MATERIAL FOR THIS TASK: Begin

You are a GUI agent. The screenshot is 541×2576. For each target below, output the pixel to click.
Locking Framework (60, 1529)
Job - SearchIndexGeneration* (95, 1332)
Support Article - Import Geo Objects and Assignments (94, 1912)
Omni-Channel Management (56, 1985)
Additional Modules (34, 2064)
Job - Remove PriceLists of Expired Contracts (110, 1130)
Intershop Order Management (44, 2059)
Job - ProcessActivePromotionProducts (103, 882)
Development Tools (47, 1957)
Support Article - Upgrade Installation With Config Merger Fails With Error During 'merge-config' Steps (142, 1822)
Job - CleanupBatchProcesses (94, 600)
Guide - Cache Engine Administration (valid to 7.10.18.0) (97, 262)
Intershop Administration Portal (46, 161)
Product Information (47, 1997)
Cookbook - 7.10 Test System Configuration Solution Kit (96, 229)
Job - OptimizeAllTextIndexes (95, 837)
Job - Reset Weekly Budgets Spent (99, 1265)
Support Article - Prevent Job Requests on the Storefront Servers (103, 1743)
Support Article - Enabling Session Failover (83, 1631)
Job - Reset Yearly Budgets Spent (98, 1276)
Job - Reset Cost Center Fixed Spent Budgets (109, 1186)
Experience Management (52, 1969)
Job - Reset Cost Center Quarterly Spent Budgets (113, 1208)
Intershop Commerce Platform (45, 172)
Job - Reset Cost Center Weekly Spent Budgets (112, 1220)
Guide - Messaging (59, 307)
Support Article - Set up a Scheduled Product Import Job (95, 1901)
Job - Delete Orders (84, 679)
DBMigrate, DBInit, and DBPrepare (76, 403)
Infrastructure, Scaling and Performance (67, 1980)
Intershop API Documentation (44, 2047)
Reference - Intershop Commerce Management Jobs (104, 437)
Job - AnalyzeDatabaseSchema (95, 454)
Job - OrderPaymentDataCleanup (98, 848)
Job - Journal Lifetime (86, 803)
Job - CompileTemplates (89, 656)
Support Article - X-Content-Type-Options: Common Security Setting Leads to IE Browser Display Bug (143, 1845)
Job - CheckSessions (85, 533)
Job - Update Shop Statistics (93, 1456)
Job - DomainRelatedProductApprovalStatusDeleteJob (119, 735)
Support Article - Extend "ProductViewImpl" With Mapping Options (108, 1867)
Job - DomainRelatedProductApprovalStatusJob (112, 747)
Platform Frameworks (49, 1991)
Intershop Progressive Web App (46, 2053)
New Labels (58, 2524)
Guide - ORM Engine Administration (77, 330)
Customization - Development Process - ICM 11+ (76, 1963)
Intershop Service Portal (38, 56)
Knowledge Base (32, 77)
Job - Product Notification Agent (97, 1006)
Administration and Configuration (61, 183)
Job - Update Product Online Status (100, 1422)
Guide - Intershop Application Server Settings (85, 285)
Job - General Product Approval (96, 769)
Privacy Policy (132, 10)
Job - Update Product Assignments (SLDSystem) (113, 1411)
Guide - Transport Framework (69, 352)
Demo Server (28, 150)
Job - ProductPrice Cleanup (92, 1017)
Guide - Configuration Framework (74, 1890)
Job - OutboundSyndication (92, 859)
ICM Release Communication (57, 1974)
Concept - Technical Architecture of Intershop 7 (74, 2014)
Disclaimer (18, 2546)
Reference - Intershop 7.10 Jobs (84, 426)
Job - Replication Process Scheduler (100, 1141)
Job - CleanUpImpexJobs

MATERIAL FOR THIS TASK: End

→ WHAT IS REQUIRED
Filter the material above down to the lines that hold the word "Update".

→ RESULT OF THE TASK
Job - Update Shop Statistics (93, 1456)
Job - Update Product Online Status (100, 1422)
Job - Update Product Assignments (SLDSystem) (113, 1411)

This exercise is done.